Stored data entries »

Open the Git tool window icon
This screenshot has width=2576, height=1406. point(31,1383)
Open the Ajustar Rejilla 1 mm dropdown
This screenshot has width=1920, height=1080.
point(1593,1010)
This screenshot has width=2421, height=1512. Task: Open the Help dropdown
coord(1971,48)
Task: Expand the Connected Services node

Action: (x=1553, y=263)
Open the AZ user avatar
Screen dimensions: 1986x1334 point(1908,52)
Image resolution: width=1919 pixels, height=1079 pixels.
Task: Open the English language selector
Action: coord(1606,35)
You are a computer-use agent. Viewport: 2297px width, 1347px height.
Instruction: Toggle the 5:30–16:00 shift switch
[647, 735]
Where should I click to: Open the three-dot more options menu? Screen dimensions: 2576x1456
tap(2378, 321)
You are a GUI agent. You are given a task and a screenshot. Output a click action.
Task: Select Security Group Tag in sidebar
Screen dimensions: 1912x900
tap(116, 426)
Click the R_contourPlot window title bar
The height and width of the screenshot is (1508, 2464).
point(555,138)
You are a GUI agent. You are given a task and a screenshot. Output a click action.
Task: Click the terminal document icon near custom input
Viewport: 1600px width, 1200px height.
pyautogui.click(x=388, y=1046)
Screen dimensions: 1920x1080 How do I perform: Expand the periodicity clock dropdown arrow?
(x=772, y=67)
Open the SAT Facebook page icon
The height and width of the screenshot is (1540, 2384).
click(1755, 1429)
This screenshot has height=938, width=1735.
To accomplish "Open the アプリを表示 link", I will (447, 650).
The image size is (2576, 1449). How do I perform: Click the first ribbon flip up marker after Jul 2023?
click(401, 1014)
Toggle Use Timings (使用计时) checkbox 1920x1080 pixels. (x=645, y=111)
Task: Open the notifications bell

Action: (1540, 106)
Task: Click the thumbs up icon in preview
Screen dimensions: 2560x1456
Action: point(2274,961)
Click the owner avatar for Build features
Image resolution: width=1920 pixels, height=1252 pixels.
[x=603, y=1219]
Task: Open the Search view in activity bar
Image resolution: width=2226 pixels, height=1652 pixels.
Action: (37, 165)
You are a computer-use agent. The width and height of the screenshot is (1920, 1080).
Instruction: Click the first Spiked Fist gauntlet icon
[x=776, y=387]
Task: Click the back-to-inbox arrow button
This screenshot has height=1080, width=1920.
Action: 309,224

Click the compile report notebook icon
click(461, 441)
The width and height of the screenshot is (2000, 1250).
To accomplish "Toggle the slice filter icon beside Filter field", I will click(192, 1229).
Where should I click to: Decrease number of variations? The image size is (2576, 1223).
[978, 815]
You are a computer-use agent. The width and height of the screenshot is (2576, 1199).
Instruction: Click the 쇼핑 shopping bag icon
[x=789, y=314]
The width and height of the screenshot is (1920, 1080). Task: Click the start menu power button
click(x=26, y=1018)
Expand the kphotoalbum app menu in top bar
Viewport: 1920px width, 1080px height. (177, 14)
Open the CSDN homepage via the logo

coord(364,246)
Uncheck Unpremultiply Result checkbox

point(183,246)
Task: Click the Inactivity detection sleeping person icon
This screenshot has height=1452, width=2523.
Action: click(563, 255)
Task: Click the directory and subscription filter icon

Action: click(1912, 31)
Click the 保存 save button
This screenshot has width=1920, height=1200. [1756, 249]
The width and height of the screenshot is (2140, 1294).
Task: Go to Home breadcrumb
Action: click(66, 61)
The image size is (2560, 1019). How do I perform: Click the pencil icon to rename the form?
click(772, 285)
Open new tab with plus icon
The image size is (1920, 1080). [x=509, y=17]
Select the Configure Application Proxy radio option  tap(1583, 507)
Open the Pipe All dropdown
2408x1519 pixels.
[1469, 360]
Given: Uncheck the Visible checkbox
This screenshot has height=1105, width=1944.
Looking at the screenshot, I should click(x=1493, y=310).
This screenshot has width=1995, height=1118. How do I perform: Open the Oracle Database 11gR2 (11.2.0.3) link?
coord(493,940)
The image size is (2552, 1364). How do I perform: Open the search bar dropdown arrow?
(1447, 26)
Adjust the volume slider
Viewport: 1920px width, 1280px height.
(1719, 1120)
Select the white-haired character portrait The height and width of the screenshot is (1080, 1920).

Assignment »
Your answer should be the data above, retyped exactly.

Reply »
Open the Git tool window icon
This screenshot has width=2576, height=1406. point(31,1383)
Open the Ajustar Rejilla 1 mm dropdown
This screenshot has width=1920, height=1080.
point(1593,1010)
This screenshot has width=2421, height=1512. Task: Open the Help dropdown
coord(1971,48)
Task: Expand the Connected Services node

Action: (x=1553, y=263)
Open the AZ user avatar
Screen dimensions: 1986x1334 point(1908,52)
Image resolution: width=1919 pixels, height=1079 pixels.
Task: Open the English language selector
Action: coord(1606,35)
You are a computer-use agent. Viewport: 2297px width, 1347px height.
Instruction: Toggle the 5:30–16:00 shift switch
[647, 735]
Where should I click to: Open the three-dot more options menu? Screen dimensions: 2576x1456
tap(2378, 321)
You are a GUI agent. You are given a task and a screenshot. Output a click action.
Task: Select Security Group Tag in sidebar
Screen dimensions: 1912x900
tap(116, 426)
Click the R_contourPlot window title bar
The height and width of the screenshot is (1508, 2464).
point(555,138)
You are a GUI agent. You are given a task and a screenshot. Output a click action.
Task: Click the terminal document icon near custom input
Viewport: 1600px width, 1200px height.
pyautogui.click(x=388, y=1046)
Screen dimensions: 1920x1080 How do I perform: Expand the periodicity clock dropdown arrow?
(x=772, y=67)
Open the SAT Facebook page icon
The height and width of the screenshot is (1540, 2384).
click(1755, 1429)
This screenshot has height=938, width=1735.
To accomplish "Open the アプリを表示 link", I will (447, 650).
The image size is (2576, 1449). How do I perform: Click the first ribbon flip up marker after Jul 2023?
click(401, 1014)
Toggle Use Timings (使用计时) checkbox 1920x1080 pixels. (x=645, y=111)
Task: Open the notifications bell

Action: (1540, 106)
Task: Click the thumbs up icon in preview
Screen dimensions: 2560x1456
Action: point(2274,961)
Click the owner avatar for Build features
Image resolution: width=1920 pixels, height=1252 pixels.
[x=603, y=1219]
Task: Open the Search view in activity bar
Image resolution: width=2226 pixels, height=1652 pixels.
Action: (37, 165)
You are a computer-use agent. The width and height of the screenshot is (1920, 1080).
Instruction: Click the first Spiked Fist gauntlet icon
[x=776, y=387]
Task: Click the back-to-inbox arrow button
This screenshot has height=1080, width=1920.
Action: 309,224

Click the compile report notebook icon
click(461, 441)
The width and height of the screenshot is (2000, 1250).
To accomplish "Toggle the slice filter icon beside Filter field", I will click(192, 1229).
Where should I click to: Decrease number of variations? The image size is (2576, 1223).
[978, 815]
You are a computer-use agent. The width and height of the screenshot is (2576, 1199).
Instruction: Click the 쇼핑 shopping bag icon
[x=789, y=314]
The width and height of the screenshot is (1920, 1080). Task: Click the start menu power button
click(x=26, y=1018)
Expand the kphotoalbum app menu in top bar
Viewport: 1920px width, 1080px height. (177, 14)
Open the CSDN homepage via the logo

coord(364,246)
Uncheck Unpremultiply Result checkbox

point(183,246)
Task: Click the Inactivity detection sleeping person icon
This screenshot has height=1452, width=2523.
Action: click(563, 255)
Task: Click the directory and subscription filter icon

Action: click(1912, 31)
Click the 保存 save button
This screenshot has width=1920, height=1200. [1756, 249]
The width and height of the screenshot is (2140, 1294).
Task: Go to Home breadcrumb
Action: click(66, 61)
The image size is (2560, 1019). How do I perform: Click the pencil icon to rename the form?
click(772, 285)
Open new tab with plus icon
The image size is (1920, 1080). [x=509, y=17]
Select the Configure Application Proxy radio option  tap(1583, 507)
Open the Pipe All dropdown
2408x1519 pixels.
[1469, 360]
Given: Uncheck the Visible checkbox
This screenshot has height=1105, width=1944.
Looking at the screenshot, I should click(x=1493, y=310).
This screenshot has width=1995, height=1118. How do I perform: Open the Oracle Database 11gR2 (11.2.0.3) link?
coord(493,940)
The image size is (2552, 1364). How do I perform: Open the search bar dropdown arrow?
(1447, 26)
Adjust the volume slider
Viewport: 1920px width, 1280px height.
(1719, 1120)
Select the white-haired character portrait The height and width of the screenshot is (1080, 1920).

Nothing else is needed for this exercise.